# Python Best Practices

In [1]:
import datetime
print("Latest run time: [{}]".format(datetime.datetime.now()))

Latest run time: [2021-12-18 17:08:17.122384]


## Random Choice

### 总结写在前面

1. 如果需要从一个列表里随机选出多个样本，不要用 `for` 循环一个一个选，要用 `numpy.random.choice()` 并传入 `size` 参数，或者用 `random.choices()` 并传入 `k` 参数。
    1. 两者都比用 `for` 循环一个一个采样要快很多，可加速 5-500 倍不等。
    2. 前者比后者快 20 倍。
2. 有时候确实需要用 `for` 或 `while` 循环逐个采样，也就是每次只选一个样本，进行多次选择。这时候不要用 `numpy.random.choice()` 而应该用 `random.choice()`。
    1. 后者比前者快 5-10 倍不等。
    2. 例如动态替换一个列表 X 中的元素，每个元素 xi 都有一定的概率被替换，并且用于替换的候选元素也在一个列表 Y 里，每次替换，列表 Y 的每个元素 yi 都有一定概率被选中。这种动态替换方式就很难用 `numpy` 或 `random` 内置的方法实现。

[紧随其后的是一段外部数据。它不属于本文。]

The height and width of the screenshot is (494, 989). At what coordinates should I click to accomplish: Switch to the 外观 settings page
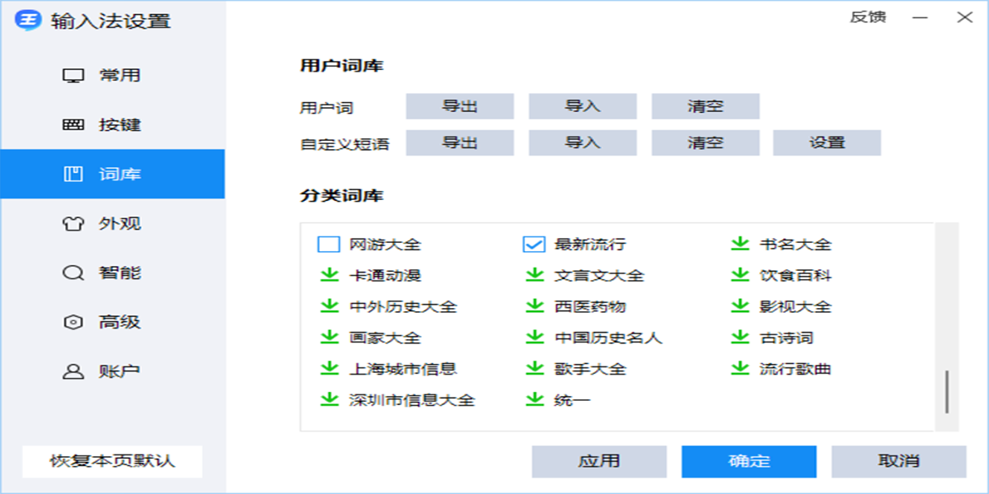(111, 223)
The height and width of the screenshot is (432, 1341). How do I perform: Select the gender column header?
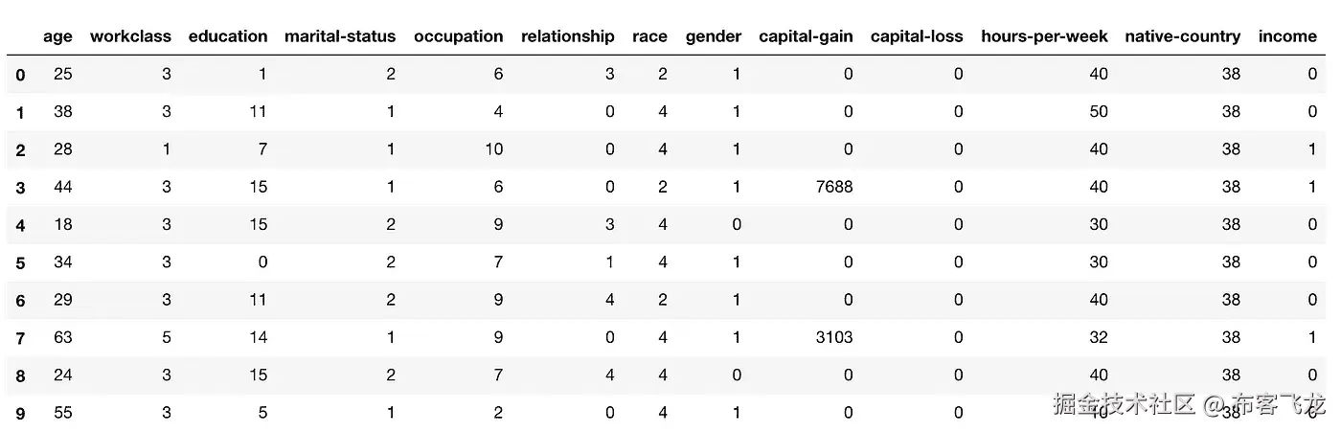coord(714,36)
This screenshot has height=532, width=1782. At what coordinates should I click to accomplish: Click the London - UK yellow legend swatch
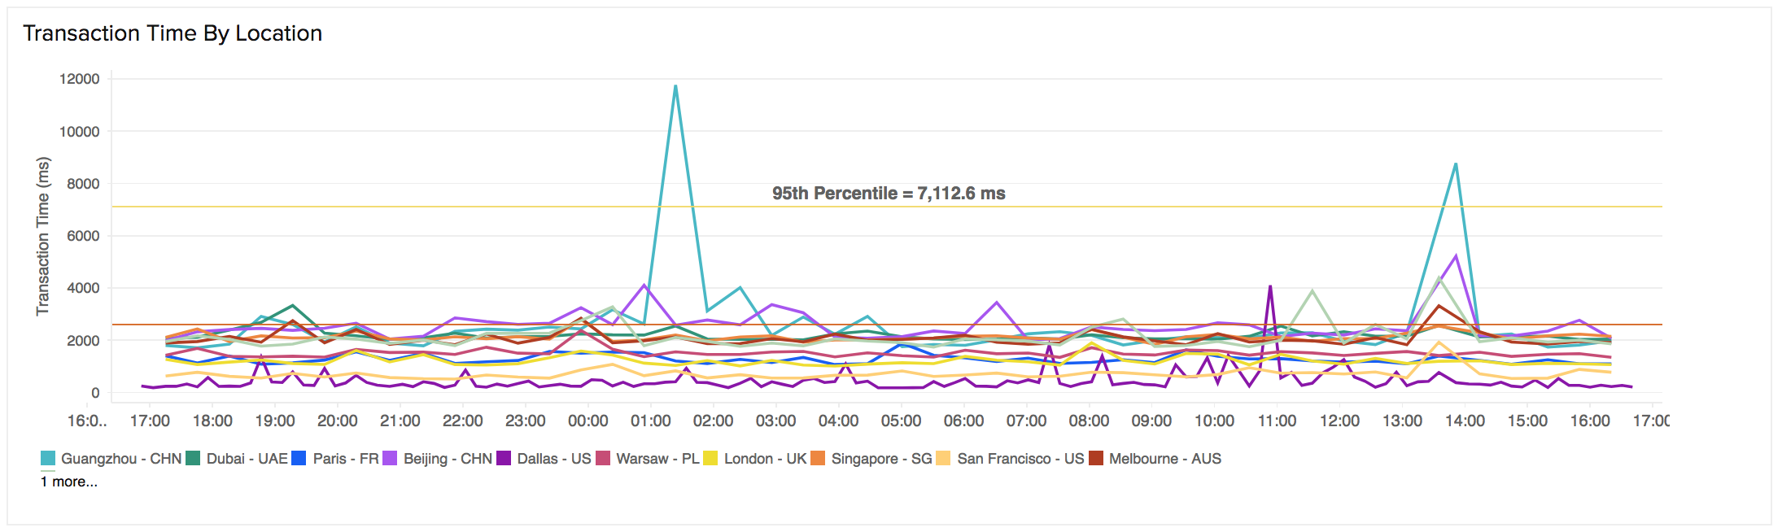coord(710,459)
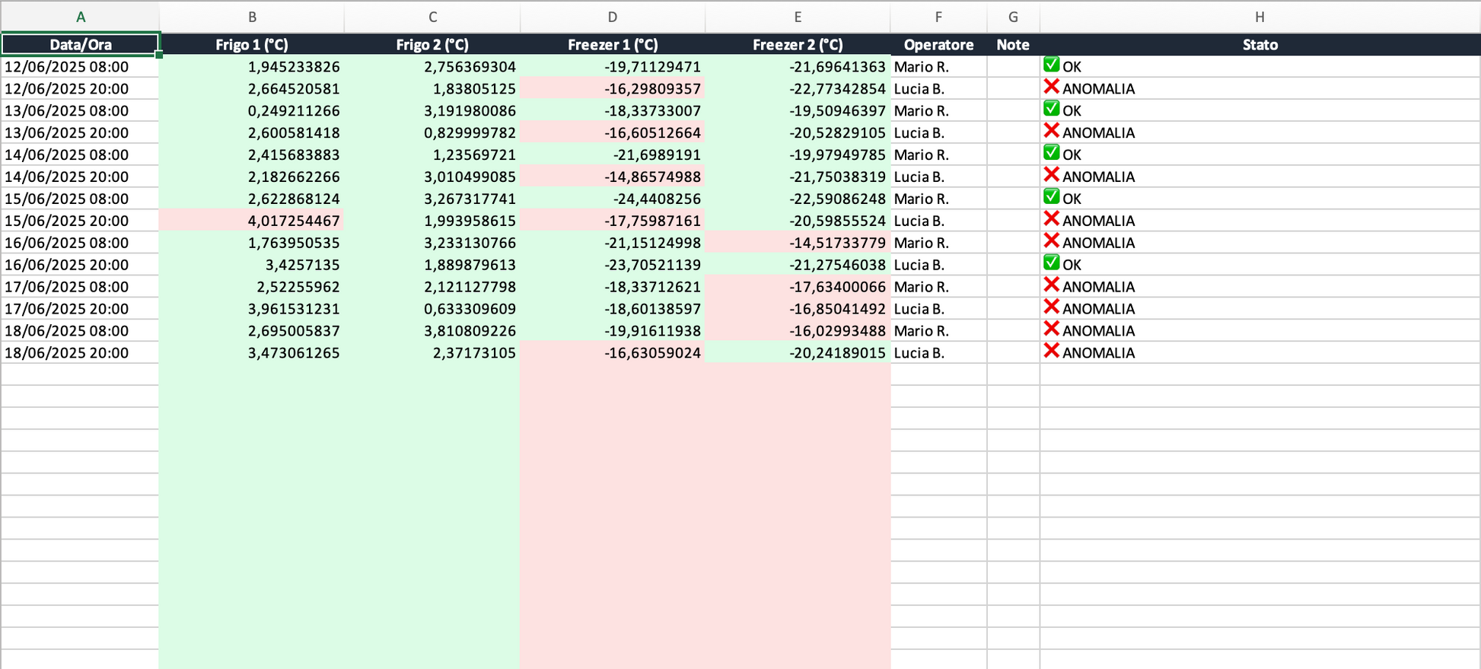Screen dimensions: 1481x669
Task: Click the red X icon for 12/06/2025 20:00
Action: 1051,88
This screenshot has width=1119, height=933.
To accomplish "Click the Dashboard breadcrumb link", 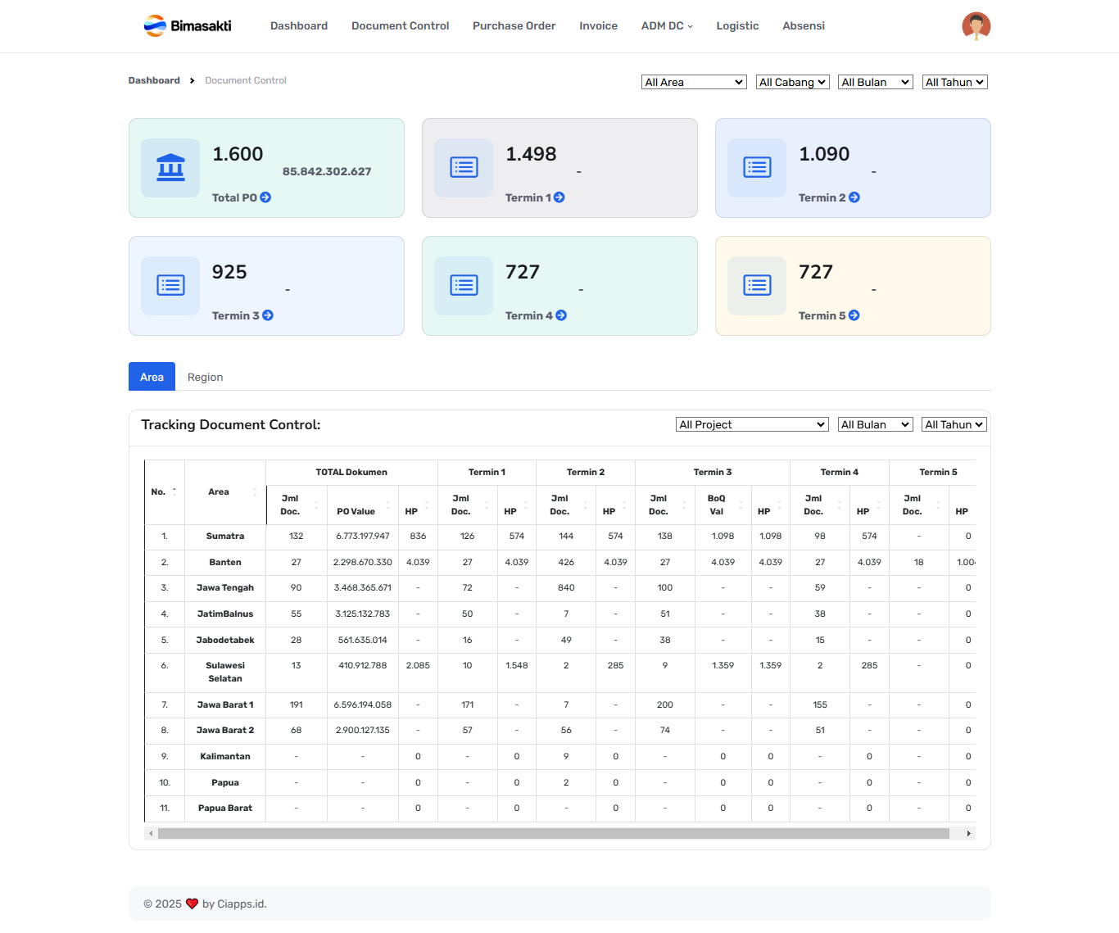I will [x=154, y=80].
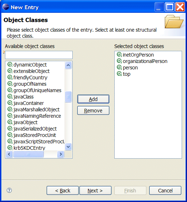Image resolution: width=187 pixels, height=202 pixels.
Task: Select groupOfNames in available classes
Action: [30, 84]
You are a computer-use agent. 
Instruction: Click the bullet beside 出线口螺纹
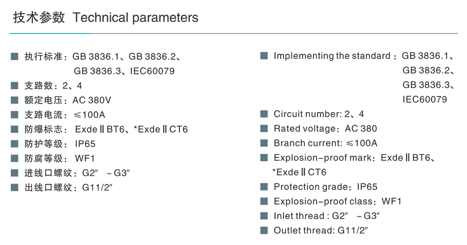15,188
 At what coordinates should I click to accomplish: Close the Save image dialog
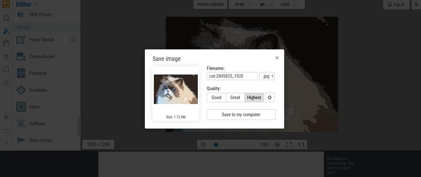tap(277, 58)
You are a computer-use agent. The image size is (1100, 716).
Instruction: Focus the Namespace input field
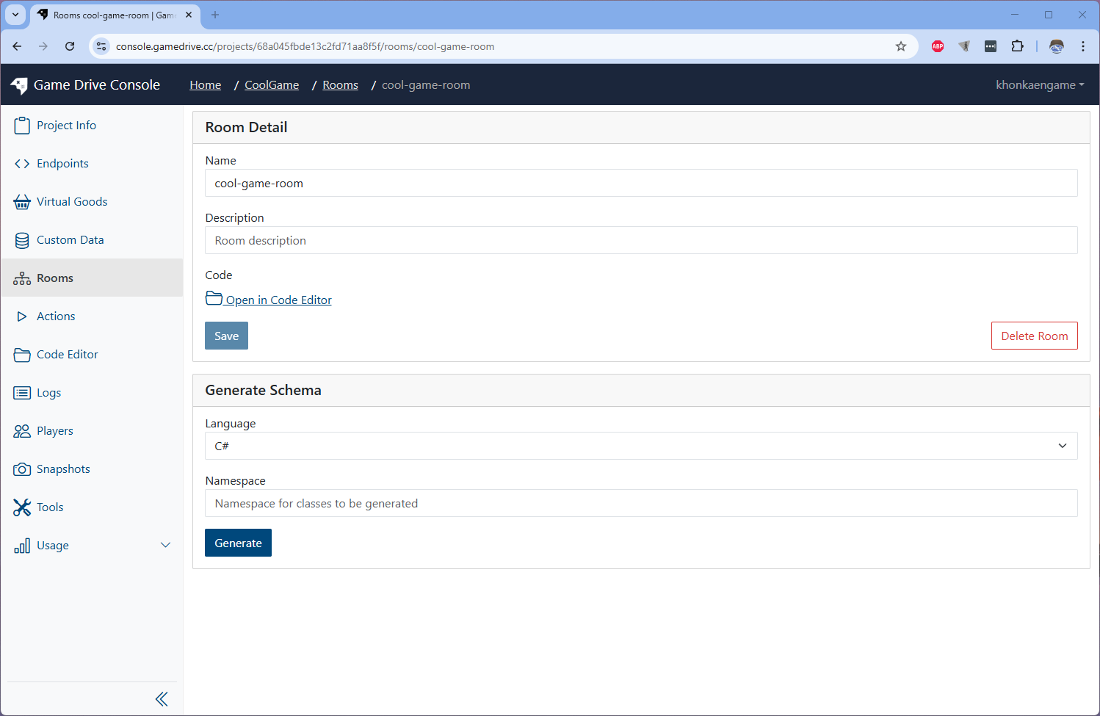(x=640, y=503)
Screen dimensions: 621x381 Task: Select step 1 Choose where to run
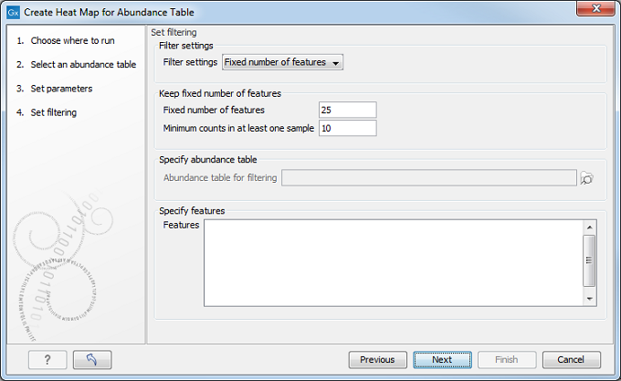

Define a Python decorator for recording the elapsed time used by a function.

In [2]:
import time

def time_elapsed(fn):
    def wraped_fn(*args, **kwargs):
        start = time.time()
        output = fn(*args, **kwargs)
        end = time.time()
        print("Function [{}] time elapsed: {} seconds".format(fn.__name__, end-start))
        return output
    return wraped_fn

Define two functions using different implementations.

In [3]:
import numpy
import random

@time_elapsed
def random_choice_use_numpy():
    candidates = [i for i in range(100)]
    for i in range(10**5):
        choice = numpy.random.choice(candidates)

@time_elapsed
def random_choice_use_random_v1():
    candidates = [i for i in range(100)]
    for i in range(10**5):
        choice = random.choice(candidates)

@time_elapsed
def random_choice_use_random_v2():
    candidates = [i for i in range(100)]
    for i in range(10**5):
        choice = candidates[random.randrange(0, len(candidates))]

@time_elapsed
def random_choice_use_random_v3():
    candidates = [i for i in range(100)]
    for i in range(10**5):
        choice = candidates[int(random.random() * len(candidates))]

random_choice_use_numpy()
random_choice_use_random_v1()
random_choice_use_random_v2()
random_choice_use_random_v3()

Function [random_choice_use_numpy] time elapsed: 1.3469736576080322 seconds
Function [random_choice_use_random_v1] time elapsed: 0.11700439453125 seconds
Function [random_choice_use_random_v2] time elapsed: 0.17999649047851562 seconds
Function [random_choice_use_random_v3] time elapsed: 0.054015159606933594 seconds


### Choose Multiple Samples

In [4]:
@time_elapsed
def random_multiple_choice_use_numpy():
    candidates = [i for i in range(100)]
    choice = numpy.random.choice(candidates, size=(10**5))

@time_elapsed
def random_multiple_choice_use_random():
    candidates = [i for i in range(100)]
    choice = random.choices(candidates, k=(10**5))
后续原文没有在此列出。